This was at first a mere theory, the idea of a few men; then those few began to put the idea into practice, to impose it and insist upon it. Nevertheless, during the whole of the XIXth Century, the mass, while gradually becoming enthusiastic for those rights as an ideal, did not feel them as rights, did not exercise them or attempt to make them prevail, but, in fact, under democratic legislation, continued to feel itself just as under the old regime. The "people"- as it was then called- the "people" had learned that it was sovereign, but did not believe it. To-day the ideal has been changed into a reality; not only in legislation, which is the mere framework of public life, but in the heart of every individual, whatever his ideas may be, and even if he be a reactionary in his ideas, that is to say, even when he attacks and castigates institutions by which those rights are sanctioned. To my mind, anyone who does not realise this curious moral situation of the masses can understand nothing of what is to-day beginning to happen in the world...
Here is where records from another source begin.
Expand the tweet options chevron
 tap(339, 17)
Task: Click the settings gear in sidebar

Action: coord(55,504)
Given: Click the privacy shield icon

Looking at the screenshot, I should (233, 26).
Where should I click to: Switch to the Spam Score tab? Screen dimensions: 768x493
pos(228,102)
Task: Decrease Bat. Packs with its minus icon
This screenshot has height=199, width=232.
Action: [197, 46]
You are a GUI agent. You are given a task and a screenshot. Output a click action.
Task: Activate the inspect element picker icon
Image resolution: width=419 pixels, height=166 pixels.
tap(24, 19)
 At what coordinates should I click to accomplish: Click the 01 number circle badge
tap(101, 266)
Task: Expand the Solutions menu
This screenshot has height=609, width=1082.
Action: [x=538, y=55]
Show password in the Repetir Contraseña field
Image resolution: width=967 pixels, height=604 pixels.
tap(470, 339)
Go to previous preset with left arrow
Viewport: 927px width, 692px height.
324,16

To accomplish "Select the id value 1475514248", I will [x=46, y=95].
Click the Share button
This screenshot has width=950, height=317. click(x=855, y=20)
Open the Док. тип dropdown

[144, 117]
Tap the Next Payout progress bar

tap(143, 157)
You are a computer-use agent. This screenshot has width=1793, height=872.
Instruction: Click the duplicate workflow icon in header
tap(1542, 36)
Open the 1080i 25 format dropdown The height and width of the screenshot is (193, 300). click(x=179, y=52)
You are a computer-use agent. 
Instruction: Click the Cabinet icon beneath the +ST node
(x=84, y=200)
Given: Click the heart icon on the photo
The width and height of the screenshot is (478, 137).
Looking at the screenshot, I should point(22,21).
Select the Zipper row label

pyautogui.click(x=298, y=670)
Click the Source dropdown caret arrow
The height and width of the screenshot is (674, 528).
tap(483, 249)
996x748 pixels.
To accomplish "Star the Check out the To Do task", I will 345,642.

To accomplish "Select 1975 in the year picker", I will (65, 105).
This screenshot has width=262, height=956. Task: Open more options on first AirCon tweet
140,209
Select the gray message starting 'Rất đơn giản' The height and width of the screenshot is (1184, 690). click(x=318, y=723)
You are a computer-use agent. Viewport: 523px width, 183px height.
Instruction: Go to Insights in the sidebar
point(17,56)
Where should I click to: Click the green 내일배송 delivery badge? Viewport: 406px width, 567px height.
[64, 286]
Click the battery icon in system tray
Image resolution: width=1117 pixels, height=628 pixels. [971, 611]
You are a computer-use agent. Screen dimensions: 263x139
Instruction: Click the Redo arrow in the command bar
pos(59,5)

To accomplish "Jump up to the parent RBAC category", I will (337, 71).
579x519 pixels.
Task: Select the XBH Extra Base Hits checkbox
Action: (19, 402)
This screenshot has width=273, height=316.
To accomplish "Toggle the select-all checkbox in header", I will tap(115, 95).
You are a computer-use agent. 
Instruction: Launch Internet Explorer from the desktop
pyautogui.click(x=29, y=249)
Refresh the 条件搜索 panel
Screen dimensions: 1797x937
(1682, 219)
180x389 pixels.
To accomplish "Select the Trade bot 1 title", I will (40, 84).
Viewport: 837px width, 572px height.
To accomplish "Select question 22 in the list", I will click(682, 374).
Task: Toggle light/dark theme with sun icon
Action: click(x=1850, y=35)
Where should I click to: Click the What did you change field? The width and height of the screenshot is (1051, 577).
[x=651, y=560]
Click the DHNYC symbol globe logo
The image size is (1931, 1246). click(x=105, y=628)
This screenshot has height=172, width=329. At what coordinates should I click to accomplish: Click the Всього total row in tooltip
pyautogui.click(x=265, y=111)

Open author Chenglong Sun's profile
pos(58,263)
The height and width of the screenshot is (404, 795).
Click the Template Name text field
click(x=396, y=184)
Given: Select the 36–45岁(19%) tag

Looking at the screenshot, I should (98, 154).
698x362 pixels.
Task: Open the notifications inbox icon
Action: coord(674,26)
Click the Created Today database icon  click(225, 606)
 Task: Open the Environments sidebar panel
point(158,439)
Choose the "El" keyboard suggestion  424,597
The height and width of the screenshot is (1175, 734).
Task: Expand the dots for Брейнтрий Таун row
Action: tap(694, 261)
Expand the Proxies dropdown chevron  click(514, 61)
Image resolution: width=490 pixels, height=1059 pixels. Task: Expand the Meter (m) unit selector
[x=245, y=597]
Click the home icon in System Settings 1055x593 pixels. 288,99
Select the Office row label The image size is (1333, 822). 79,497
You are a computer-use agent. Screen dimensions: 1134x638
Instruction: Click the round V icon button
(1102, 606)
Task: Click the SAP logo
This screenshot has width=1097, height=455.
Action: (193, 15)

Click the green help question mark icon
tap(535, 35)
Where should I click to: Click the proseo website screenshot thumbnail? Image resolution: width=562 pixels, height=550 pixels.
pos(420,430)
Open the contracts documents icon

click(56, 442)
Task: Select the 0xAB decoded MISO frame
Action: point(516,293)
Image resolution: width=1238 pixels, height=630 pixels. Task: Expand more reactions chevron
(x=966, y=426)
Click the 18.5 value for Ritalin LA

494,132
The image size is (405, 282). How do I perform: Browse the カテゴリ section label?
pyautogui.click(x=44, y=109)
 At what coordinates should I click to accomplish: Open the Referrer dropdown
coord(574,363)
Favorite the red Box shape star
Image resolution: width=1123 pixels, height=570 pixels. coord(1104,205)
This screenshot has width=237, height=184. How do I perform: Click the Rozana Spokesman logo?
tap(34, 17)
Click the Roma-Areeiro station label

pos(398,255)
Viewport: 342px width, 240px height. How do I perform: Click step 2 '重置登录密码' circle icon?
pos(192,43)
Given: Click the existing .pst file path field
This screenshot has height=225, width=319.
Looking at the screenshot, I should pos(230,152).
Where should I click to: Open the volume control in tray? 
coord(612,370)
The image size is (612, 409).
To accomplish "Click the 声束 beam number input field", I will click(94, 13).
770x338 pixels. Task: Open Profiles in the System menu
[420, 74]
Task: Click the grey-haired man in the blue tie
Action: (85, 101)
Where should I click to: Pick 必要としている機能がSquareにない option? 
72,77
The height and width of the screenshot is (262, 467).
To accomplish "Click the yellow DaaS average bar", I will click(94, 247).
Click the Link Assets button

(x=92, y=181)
 Now, the meaning of this proclamation of the rights of man was none other than to lift human souls from their interior servitude and to implant within them a certain consciousness of mastery and dignity. Was it not this that it was hoped to do, namely, that the average man should feel himself master, lord, and ruler of himself and of his life? Well, that is now accomplished. Why, then, these complaints of the liberals, the democrats, the progressives of thirty years ago? Or is it that, like children, they want something, but not the consequences of that something? You want the ordinary man to be master. Well, do not be surprised if he acts for himself, if he demands all  forms of enjoyment, if he firmly asserts his will, if he refuses all kinds of service, if he ceases to be docile to anyone, if he considers his own person and his own leisure, if he is careful as to dress: these are some of the attributes permanently attached to the consciousness of mastership. To-day we find them taking up their abode in the ordinary man, in the mass.

The problem, to wit, is this: in the 'age of liberalism', rights were granted as a concession to all of 'the people', and 'the people' were treated as a collective, as a fundamental unit, a building-block of society, the total and organic gestalt of civilization which cannot in any sense be reduced into its component pieces. 'Democracy' was given to the total: they are now beginning to act out upon it. And the results are not to the liking of the democrats of the Earth.


Conclusion.

I do not mean to go into a consideration of solutions for this problem. y Ortega offers none. I simply intend to report upon what he tells us. There is no reason to doubt his word; he has proven himself prescient in understanding our modern crisis better than some of us who are alive do. But I recommend that anyone concerned with the rise of an illiberal majoritarianism, fueled by the identity politics of the 'minority' but applied to the 'majority', at least consider the arguments y Gasset presents in his book.